Succeeding with data isn’t just a matter of putting Hadoop in your machine room, or hiring some physicists with crazy math skills. It requires you to develop a data culture that involves people throughout the organization. In this O’Reilly report, DJ Patil and Hilary Mason outline the steps you need to take if your company is to be truly data-driven—including the questions you should ask and the methods you should adopt. You’ll not only learn examples of how Google, LinkedIn, and Facebook use their data, but also how Walmart, UPS, and other organizations took advantage of this resource long before the advent of Big Data. No matter how you approach it, building a data culture is the key to success in the 21st century.
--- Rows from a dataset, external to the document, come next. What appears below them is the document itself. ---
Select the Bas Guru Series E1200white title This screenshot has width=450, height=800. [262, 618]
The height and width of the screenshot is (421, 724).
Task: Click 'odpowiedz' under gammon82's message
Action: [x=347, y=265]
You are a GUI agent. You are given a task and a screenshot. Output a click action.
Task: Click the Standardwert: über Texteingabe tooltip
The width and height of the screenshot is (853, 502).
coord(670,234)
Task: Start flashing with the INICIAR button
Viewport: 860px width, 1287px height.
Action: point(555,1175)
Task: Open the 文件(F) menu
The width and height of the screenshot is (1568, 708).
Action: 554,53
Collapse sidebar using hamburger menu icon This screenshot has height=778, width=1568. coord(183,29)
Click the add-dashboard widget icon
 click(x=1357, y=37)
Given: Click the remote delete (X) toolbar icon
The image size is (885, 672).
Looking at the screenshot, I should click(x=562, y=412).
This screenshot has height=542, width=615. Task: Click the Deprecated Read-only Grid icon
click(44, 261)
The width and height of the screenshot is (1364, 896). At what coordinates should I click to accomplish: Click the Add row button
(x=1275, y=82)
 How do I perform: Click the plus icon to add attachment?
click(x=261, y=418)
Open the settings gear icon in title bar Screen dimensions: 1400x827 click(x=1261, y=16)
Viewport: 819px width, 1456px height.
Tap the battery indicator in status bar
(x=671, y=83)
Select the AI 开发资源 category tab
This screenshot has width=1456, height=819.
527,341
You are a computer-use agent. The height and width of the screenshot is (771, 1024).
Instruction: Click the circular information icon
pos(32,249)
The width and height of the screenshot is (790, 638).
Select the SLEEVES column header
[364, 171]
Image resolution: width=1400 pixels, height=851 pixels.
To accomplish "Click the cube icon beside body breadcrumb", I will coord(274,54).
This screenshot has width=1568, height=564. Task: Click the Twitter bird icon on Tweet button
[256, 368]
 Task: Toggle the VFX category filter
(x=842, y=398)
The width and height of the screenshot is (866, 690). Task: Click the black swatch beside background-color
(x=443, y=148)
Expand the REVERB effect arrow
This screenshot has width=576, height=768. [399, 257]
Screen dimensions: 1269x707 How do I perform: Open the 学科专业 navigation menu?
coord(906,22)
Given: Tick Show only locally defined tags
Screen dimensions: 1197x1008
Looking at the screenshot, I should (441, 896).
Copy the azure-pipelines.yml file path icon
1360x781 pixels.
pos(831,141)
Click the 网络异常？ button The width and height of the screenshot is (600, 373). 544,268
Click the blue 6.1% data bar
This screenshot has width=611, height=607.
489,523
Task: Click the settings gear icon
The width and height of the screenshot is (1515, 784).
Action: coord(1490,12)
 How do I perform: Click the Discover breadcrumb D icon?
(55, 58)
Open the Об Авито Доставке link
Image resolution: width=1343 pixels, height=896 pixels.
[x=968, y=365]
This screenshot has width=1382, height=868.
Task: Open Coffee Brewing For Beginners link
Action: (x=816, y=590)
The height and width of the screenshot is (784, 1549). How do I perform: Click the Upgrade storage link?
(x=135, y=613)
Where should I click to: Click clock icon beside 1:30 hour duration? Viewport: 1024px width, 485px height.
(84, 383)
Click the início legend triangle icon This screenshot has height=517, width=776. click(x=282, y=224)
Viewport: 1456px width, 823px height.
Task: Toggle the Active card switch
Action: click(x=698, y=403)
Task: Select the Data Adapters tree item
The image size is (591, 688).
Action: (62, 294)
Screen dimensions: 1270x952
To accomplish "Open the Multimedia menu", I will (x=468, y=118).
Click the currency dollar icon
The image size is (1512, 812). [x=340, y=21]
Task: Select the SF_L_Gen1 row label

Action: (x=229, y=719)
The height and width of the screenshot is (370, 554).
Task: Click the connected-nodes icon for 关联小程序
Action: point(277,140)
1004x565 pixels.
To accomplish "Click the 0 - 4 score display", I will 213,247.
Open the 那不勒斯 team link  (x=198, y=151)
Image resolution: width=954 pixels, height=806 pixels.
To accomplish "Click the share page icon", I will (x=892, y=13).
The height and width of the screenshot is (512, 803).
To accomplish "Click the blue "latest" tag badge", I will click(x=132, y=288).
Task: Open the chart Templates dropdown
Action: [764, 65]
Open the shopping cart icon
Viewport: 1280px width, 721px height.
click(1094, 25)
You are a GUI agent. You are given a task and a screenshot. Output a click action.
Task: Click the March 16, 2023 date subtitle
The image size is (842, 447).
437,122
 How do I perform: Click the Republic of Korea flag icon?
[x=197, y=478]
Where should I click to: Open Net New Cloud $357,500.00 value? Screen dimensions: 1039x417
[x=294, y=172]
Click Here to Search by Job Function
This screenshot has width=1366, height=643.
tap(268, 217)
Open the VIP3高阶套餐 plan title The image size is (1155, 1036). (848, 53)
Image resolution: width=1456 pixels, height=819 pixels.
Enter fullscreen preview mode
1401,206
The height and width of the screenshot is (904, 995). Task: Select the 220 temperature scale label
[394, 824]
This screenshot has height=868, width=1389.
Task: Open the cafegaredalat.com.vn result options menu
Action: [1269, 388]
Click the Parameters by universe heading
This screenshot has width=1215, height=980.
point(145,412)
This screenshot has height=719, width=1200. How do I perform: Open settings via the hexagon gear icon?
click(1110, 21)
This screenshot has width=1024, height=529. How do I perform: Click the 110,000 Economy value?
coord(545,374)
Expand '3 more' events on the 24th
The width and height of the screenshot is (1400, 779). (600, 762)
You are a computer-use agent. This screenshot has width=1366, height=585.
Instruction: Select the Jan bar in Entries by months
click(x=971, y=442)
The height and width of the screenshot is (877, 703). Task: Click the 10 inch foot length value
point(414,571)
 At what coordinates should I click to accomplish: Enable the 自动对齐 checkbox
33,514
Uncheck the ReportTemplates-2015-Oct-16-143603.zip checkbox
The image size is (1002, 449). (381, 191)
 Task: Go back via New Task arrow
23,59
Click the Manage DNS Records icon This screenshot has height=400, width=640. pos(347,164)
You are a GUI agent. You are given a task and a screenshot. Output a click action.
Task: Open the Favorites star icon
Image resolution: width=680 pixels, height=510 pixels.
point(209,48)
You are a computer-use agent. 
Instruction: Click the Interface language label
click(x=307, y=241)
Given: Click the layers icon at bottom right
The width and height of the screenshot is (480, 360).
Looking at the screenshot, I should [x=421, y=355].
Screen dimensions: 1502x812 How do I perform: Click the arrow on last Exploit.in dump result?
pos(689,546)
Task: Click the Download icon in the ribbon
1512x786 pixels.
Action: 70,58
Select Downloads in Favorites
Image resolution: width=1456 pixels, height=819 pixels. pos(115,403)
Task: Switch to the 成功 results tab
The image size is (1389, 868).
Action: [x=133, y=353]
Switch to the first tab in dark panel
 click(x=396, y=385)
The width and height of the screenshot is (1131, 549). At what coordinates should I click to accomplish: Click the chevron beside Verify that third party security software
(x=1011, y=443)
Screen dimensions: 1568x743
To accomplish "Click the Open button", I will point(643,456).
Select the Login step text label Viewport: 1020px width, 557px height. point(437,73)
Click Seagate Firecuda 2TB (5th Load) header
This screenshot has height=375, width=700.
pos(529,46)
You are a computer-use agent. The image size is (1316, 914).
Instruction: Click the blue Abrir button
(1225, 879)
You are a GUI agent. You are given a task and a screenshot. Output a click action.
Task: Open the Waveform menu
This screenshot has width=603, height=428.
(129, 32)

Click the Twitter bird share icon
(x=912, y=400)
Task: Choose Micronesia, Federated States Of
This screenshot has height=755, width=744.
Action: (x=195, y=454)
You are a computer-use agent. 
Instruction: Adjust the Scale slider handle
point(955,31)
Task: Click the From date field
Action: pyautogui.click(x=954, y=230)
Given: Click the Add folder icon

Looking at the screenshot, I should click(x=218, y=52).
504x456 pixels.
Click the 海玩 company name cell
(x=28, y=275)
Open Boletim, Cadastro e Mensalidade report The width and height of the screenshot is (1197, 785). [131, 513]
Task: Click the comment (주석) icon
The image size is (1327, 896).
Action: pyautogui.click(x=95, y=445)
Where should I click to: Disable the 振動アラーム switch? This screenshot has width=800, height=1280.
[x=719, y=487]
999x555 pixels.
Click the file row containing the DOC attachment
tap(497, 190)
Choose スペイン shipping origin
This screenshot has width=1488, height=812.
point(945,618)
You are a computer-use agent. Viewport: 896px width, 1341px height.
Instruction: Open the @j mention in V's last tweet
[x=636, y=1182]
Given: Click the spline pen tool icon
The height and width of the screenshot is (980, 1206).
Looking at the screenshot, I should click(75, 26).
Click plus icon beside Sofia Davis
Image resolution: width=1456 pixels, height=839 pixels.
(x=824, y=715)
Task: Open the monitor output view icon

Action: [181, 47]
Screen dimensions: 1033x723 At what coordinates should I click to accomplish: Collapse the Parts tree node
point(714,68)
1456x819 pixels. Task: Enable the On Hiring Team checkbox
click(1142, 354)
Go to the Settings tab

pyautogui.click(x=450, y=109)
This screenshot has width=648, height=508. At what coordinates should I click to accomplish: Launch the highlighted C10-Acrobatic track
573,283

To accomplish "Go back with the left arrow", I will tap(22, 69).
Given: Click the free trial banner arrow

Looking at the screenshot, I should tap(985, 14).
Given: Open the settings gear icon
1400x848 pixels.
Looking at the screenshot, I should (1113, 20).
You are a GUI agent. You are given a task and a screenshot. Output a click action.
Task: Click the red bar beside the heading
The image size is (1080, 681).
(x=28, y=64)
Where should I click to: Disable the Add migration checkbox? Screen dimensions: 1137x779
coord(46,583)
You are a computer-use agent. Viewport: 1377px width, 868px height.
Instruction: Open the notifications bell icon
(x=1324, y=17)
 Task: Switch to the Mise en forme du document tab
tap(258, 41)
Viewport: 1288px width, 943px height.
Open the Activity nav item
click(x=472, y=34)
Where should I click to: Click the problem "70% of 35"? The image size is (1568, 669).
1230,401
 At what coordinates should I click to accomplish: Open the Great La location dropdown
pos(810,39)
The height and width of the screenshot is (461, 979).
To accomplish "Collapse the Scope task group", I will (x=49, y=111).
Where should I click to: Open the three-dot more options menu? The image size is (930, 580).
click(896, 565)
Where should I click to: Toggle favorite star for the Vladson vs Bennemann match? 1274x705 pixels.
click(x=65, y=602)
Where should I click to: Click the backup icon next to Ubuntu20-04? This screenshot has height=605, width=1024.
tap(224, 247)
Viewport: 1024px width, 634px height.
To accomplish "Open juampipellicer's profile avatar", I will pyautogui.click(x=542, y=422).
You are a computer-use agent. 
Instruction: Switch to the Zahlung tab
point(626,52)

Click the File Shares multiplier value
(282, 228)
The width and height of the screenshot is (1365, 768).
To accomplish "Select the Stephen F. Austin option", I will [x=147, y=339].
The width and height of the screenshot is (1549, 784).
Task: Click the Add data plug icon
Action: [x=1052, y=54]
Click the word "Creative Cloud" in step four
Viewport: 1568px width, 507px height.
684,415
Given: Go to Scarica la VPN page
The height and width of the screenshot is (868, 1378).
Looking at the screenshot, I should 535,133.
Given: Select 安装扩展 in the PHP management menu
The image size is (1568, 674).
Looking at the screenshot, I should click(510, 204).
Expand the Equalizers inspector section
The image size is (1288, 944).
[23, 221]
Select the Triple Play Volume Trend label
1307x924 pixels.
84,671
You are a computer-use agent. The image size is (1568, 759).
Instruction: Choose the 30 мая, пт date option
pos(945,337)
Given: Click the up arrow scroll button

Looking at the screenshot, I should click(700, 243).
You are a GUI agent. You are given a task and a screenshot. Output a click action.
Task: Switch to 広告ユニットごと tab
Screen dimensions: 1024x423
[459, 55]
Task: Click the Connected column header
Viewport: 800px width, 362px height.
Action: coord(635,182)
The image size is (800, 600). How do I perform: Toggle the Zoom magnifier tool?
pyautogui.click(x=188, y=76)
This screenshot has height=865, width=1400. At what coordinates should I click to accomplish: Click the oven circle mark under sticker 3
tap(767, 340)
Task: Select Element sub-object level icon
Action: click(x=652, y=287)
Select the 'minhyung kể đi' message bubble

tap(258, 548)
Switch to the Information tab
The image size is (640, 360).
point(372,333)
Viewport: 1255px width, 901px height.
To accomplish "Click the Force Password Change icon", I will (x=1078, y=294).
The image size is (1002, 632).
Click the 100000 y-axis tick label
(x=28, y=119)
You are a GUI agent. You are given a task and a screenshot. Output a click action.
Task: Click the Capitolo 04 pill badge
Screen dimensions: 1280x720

You’ll explore: Data scientist skills—and why every company needs a Spock How the benefits of giving company-wide access to data outweigh the costs Why data-driven organizations use the scientific method to explore and solve data problems Key questions to help you develop a research-specific process for tackling important issues What to consider when assembling your data team Developing processes to keep your data team (and company) engaged Choosing technologies that are powerful, support teamwork, and easy to use and learn

Machine Learning Control Taming Nonlinear Dynamics and Turbulence

Machine Learning Control     Taming Nonlinear Dynamics and Turbulence
Author: Thomas Duriez,Steven L. Brunton,Bernd R. Noack
Publsiher: Springer
Total Pages: 211
Release: 2016-11-02
Genre: Technology & Engineering
ISBN: 9783319406244

Download Machine Learning Control Taming Nonlinear Dynamics and Turbulence Book in PDF, Epub and Kindle

This is the first textbook on a generally applicable control strategy for turbulence and other complex nonlinear systems. The approach of the book employs powerful methods of machine learning for optimal nonlinear control laws. This machine learning control (MLC) is motivated and detailed in Chapters 1 and 2. In Chapter 3, methods of linear control theory are reviewed. In Chapter 4, MLC is shown to reproduce known optimal control laws for linear dynamics (LQR, LQG). In Chapter 5, MLC detects and exploits a strongly nonlinear actuation mechanism of a low-dimensional dynamical system when linear control methods are shown to fail. Experimental control demonstrations from a laminar shear-layer to turbulent boundary-layers are reviewed in Chapter 6, followed by general good practices for experiments in Chapter 7. The book concludes with an outlook on the vast future applications of MLC in Chapter 8. Matlab codes are provided for easy reproducibility of the presented results. The book includes interviews with leading researchers in turbulence control (S. Bagheri, B. Batten, M. Glauser, D. Williams) and machine learning (M. Schoenauer) for a broader perspective. All chapters have exercises and supplemental videos will be available through YouTube.